Department of Natural Resources-Waterville area fisheries supervisor Craig Soupir told the Mankato Free Press that elevated trophic state indexes, a measure of general water quality, are commonplace in southern Minnesota.
“We generally have very high phosphorus levels in most lakes in our area,” he said. “Because of that we generally have decent amounts of algae blooms.”
There is no catch-all plan to address water quality in the state’s lakes because each one requires a specific approach tailored to its characteristics.
Lake Crystal resident Mike Roll formed the Crystal Waters Project, a collaboration between farmers, lakefront homeowners and other stakeholders interested in protecting the lake.
“We adopted the philosophy that it’s everybody’s problem,” he said. “Some are more contributors than others, but we all drink the water.”
In 2015, the group helped eliminate 97,000 pounds of carp, an invasive species contributing to poor water quality. They also recently led a shore restoration project.
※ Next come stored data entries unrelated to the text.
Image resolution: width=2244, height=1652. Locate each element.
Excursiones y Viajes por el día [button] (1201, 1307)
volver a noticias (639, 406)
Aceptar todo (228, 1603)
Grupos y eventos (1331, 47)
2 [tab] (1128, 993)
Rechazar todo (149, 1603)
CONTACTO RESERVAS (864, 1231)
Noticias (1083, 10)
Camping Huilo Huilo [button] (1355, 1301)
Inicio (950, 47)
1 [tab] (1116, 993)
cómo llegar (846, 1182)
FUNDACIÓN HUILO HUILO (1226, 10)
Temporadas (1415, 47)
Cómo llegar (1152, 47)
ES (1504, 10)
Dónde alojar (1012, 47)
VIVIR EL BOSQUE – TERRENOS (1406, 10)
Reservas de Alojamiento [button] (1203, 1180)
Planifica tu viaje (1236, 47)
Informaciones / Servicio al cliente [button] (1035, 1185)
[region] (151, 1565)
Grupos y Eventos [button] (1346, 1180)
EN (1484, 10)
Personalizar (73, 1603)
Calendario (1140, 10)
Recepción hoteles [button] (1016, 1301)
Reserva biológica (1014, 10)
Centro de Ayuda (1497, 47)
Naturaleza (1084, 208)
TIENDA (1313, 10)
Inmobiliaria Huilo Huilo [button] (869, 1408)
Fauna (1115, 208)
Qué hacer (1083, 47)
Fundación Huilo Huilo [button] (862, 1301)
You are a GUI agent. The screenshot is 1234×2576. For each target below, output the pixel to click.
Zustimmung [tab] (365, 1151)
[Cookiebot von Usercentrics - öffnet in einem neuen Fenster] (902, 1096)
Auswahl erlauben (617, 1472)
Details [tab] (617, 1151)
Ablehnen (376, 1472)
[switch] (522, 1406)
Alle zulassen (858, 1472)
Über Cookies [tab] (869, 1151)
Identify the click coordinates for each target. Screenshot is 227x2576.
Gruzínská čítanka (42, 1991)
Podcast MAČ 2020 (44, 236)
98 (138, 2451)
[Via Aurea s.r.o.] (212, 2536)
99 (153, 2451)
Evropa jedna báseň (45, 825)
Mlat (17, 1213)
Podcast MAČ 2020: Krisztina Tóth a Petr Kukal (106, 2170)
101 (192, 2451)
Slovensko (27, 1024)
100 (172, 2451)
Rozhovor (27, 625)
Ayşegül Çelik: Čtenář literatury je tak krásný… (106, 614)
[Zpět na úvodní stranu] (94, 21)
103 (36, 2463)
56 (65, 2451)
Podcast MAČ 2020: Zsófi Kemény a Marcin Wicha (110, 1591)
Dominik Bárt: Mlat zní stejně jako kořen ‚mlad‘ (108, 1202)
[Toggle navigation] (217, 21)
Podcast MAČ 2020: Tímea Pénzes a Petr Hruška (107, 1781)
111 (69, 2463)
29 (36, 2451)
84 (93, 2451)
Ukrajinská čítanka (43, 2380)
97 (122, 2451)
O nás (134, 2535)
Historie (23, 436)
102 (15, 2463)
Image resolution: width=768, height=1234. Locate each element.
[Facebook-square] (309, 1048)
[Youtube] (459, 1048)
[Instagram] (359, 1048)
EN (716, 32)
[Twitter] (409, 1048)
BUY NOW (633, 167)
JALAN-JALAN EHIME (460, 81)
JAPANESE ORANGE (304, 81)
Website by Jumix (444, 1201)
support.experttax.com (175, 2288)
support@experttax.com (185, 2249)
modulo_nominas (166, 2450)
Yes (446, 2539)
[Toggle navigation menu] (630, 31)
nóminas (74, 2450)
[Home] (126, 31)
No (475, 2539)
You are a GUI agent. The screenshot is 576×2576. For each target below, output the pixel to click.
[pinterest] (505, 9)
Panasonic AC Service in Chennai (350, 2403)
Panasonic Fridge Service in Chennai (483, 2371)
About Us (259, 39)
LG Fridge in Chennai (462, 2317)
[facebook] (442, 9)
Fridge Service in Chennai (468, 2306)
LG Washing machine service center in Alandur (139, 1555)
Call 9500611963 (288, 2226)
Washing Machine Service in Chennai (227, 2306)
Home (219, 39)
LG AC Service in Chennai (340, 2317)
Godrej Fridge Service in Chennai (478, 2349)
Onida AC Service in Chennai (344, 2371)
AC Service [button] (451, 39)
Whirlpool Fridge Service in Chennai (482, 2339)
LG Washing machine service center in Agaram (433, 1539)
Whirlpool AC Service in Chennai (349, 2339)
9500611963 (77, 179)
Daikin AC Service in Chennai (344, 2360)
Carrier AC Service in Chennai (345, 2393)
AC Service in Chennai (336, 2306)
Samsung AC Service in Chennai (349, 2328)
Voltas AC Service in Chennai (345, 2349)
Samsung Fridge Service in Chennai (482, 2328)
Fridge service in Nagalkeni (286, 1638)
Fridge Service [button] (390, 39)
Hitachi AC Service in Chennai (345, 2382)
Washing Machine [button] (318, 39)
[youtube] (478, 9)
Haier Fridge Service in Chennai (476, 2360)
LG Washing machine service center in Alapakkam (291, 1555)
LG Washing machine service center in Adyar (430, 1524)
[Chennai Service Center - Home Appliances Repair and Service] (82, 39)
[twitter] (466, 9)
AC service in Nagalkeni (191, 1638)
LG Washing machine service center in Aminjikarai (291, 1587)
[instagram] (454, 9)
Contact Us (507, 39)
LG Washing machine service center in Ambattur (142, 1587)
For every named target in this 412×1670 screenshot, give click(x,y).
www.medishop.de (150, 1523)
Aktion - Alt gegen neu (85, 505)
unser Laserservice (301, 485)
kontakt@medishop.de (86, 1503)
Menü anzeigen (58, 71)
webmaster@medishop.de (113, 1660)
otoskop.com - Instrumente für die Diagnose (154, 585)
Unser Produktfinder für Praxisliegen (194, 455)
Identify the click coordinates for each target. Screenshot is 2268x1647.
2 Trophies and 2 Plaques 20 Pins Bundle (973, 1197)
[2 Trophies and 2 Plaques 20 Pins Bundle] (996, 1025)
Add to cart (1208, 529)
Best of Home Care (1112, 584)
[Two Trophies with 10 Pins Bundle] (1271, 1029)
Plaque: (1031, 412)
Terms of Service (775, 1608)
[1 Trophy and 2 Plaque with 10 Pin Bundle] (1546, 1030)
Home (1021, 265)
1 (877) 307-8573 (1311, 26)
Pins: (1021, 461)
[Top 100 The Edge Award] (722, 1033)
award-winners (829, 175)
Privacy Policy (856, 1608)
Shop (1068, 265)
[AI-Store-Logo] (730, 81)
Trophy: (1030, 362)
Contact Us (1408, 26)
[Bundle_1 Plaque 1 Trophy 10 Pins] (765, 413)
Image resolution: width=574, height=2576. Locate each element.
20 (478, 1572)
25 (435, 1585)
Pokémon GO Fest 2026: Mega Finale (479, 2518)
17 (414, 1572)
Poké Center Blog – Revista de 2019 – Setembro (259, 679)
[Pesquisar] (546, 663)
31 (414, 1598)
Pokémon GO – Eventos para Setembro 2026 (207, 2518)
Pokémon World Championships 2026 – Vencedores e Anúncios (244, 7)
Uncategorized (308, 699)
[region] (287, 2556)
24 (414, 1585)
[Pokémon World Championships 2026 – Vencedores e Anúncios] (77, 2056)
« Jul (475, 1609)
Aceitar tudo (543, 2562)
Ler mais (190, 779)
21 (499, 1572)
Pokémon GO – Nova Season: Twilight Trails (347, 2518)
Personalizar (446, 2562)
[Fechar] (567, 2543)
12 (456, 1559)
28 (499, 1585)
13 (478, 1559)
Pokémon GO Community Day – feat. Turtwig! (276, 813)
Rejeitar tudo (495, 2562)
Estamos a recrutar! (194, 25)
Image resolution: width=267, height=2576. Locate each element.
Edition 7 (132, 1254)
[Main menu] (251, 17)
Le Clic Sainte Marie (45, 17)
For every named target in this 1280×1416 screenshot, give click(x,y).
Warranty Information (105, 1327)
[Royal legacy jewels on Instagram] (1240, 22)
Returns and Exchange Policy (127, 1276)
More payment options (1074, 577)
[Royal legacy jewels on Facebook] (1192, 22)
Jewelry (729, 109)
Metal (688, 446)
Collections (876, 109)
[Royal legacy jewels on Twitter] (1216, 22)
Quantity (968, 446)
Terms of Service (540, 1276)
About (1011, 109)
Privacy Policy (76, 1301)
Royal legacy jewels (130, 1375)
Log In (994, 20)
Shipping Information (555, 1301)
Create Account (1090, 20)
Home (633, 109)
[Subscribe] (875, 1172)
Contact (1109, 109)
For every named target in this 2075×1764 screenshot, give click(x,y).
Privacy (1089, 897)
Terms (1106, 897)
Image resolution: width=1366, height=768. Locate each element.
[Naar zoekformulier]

The Lake Washington Improvement Association began similar initiatives in 2005. Association President Jim Folden said the group’s priority is to promote lake recreation.
The association has worked with the Natural Resources Department in recent years on permitted sprays to reduce invasive weeds. Folden said one of the next steps will be working with landowners to promote healthy lakeshores that limit runoff into the lake.
“That’s going to be our next big push,” Folden said. “We’re going to try see what we can do to get more homeowners on the lake involved.”
Jessica Nelson, watershed outreach and geographic information specialist at Minnesota State University’s Water Resources Center, said ongoing management at southern Minnesota lakes will be what’s needed to improve and maintain their quality.